TL;DR — Gatewayz is a universal AI gateway. One API key gives you access to 10,000+ models from 30+ providers. Automatic failover, intelligent routing, one credit-based bill, enterprise security. Think "Stripe for AI inference." The architecture has 10 layers: Ingress (auth/rate limiting/guardrails), Core Routing (model resolution/failover/load balancing), Intelligence (health monitoring/quality scoring), Caching (7 layers), Model Catalog (10K+ models), Business (credits/plans/billing), Developer Platform (prompt management/batch/playground), Observability (Prometheus/OpenTelemetry/Sentry), API Compatibility (OpenAI + Anthropic drop-in), and Infrastructure (multi-region/deployment).
Gatewayz is a universal AI gateway. It sits between applications and every major AI model provider in the world, giving developers access to thousands of AI models through a single API.
Think of it like this:
-
Without Gatewayz: A company that wants to use AI models from OpenAI, Google, Anthropic, Meta, Mistral, and others needs to build and maintain a separate integration for each provider. Each has its own API format, its own billing account, its own authentication, and its own quirks. If one goes down, the application goes down with it.
-
With Gatewayz: The company integrates once. One API call, one API key, one bill. Gatewayz handles the rest — routing the request to the right provider, translating between formats, switching to a backup if something fails, and tracking every token and dollar.
Gatewayz is to AI providers what Stripe is to payment processors.
Stripe lets businesses accept payments from Visa, Mastercard, Amex, and dozens of other networks through one integration. Businesses don't think about which card network to use — Stripe handles routing, retries, and reconciliation.
Gatewayz does the same for AI inference. Developers don't think about which provider serves which model, or what happens if that provider has an outage. They send a request, get a response, and see the cost on one bill.

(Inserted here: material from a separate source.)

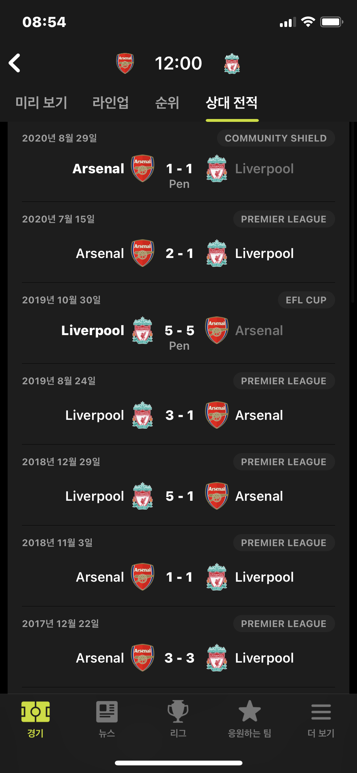Tap Liverpool crest in 5 - 5 match

pos(142,330)

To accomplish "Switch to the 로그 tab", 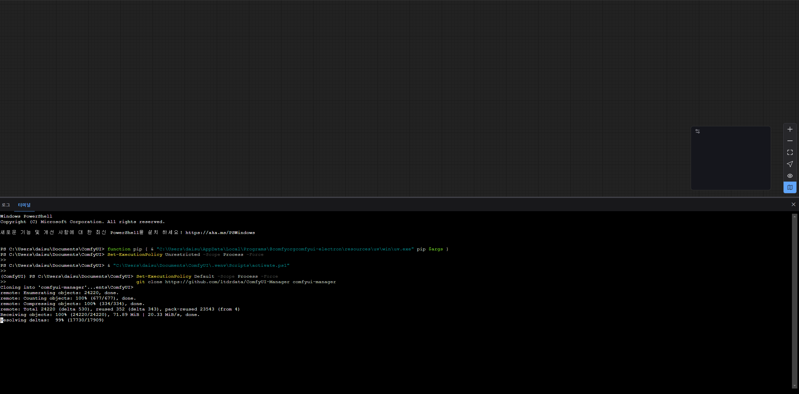I will click(x=6, y=205).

Your Application ──► Gatewayz ──► OpenAI
──► Anthropic
──► Google
──► Meta (via providers)
──► Mistral (via providers)
──► DeepSeek (via providers)
──► ... 30+ more providers
-
One API, every model — Send a standard API request. Gatewayz figures out which provider serves that model and routes accordingly.
-
Automatic failover — If a provider goes down mid-request, Gatewayz silently retries with another provider that serves the same model. The developer never sees the failure.
-
Intelligent routing — Don't know which model to use? Ask Gatewayz to pick the best one for your task — optimized for quality, cost, speed, or a balance of all three.
-
One bill — Every model from every provider is billed through one credit balance. Pay-as-you-go, subscription, or trial.
-
Full visibility — Every request is tracked: which model, which provider, how many tokens, how much it cost, how fast it responded, whether it succeeded.

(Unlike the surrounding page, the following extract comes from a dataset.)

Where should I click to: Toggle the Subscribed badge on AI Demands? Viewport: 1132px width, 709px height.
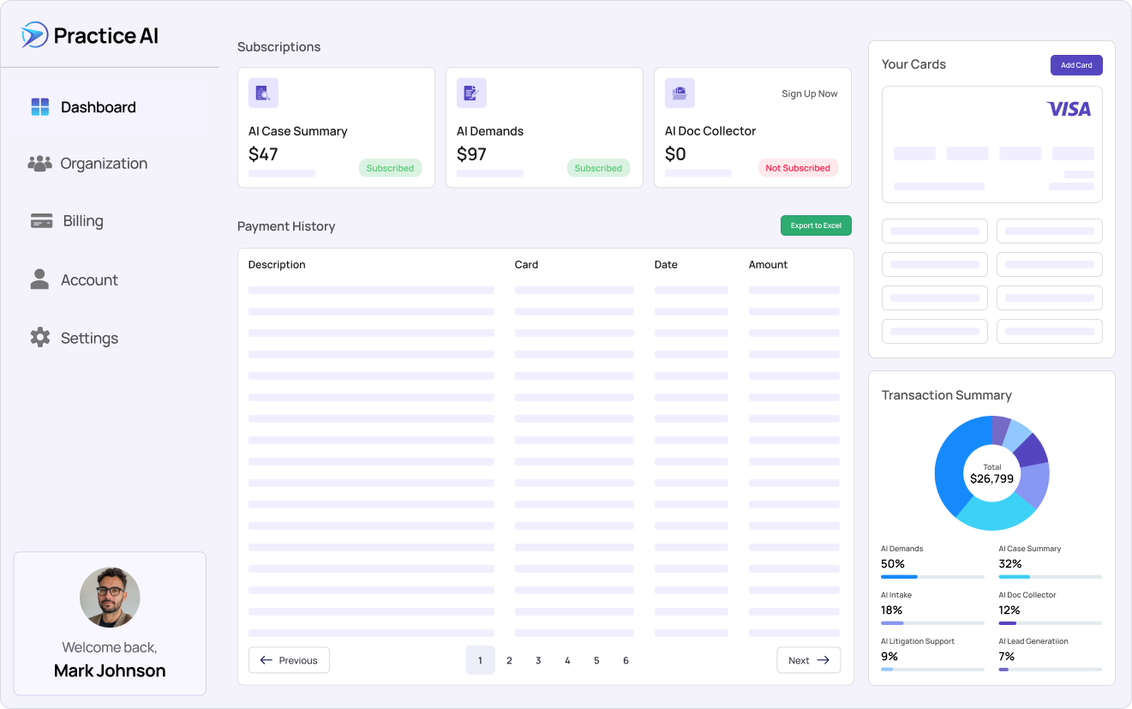(x=598, y=168)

| Audience | What they get |
|---|---|
| Developers | One SDK integration instead of 30. Drop-in compatible with OpenAI and Anthropic formats — existing code works unchanged. |
| Engineering teams | Automatic failover, health monitoring, and rate limiting without building it themselves. |
| Product teams | Access to every model for experimentation. Switch models by changing a string, not rewriting code. |
| Finance / Ops | One vendor, one invoice, clear per-request cost attribution. |
| Enterprise | Security (encrypted keys, IP allowlists, audit logs), compliance, and SLA-backed reliability. |
One API key, every AI model, automatic reliability, one bill.
This section describes what Gatewayz aims to be — the complete, optimal system. It covers both what exists today and what the system should evolve into. This is the target architecture.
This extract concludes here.